We discuss a dual version of the problem in R^3: let A be a set of n non-vertical planes in R^3, in general position. We say that a point p lies at level k of the arrangement of A, if exactly k planes of A pass below p. Our goal is to obtain an upper bound on the complexity of the k-level of the arrangement of A. We introduce a dual version of a technique, setting and bounds that are based on a simple version of a result presented in “An improved bound for k-sets in three dimensions” by Sharir, Smorodinsky and Tardos (1999), and show a known upper bound of O(nk^(5/3)).

Our work is in progress, and the goal is to generalize the result we show here for more complicated collection of objects.

Wednesday, January 11th, 4:10pm Tel Aviv time (3:10 pm CET, 9:10am NY time)

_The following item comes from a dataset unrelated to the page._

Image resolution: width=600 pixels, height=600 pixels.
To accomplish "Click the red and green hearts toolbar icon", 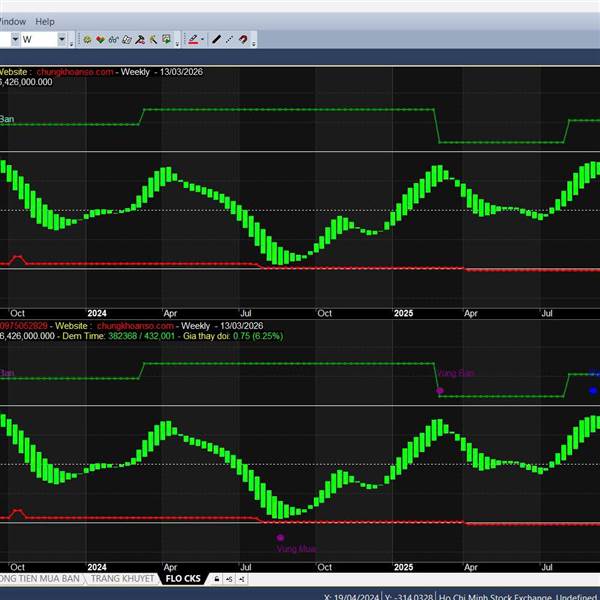I will pos(101,40).
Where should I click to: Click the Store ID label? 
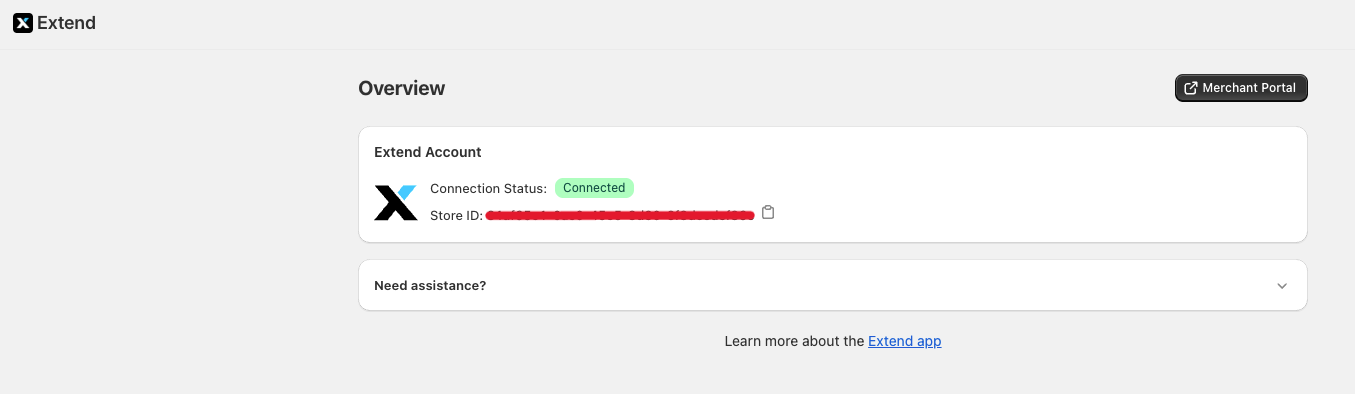tap(456, 215)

Evanthia Papadopoulou, Università della Svizzera italiana

Abstract:

Differences between classical Voronoi diagrams of points, versus Voronoi

diagrams of segments, circles, polygons, or clusters of points in the
plane, are sometimes overlooked or underestimated. As a result some
basic questions concerning the latter diagrams may surprisingly remain
open to date. In this talk I will discuss Voronoi-like graphs as a tool
towards addressing such problems.

A Voronoi-like graph is a relaxed Voronoi structure, defined as a graph
on the arrangement of a given bisector system. In a Voronoi-like graph,
a vertex v and its incident edges, within a small neighborhood around v,
must appear in a Voronoi diagram of three sites. For points in the
Euclidean plane, where the bisector system forms a line arrangement, a
Voronoi-like graph always coincides with the Voronoi diagram of the
involved sites. How about bisector systems which are not lines (nor
pseudolines), such as those related to line-segments, or more generally,
to abstract Voronoi diagrams? I will answer this question in this talk
and give examples of simple expected linear-time algorithms to compute
Voronoi-like trees (or forests). Examples include updating an abstract
Voronoi diagram after deletion of one site, updating a constraint
Delaunay triangulation after inserting a new segment constraint, and
others. As a byproduct, I will also discuss a simple alternative to
backwards analysis applicable to order-dependent structures.

Some parts of this talk is joint work with Kolja Junginger.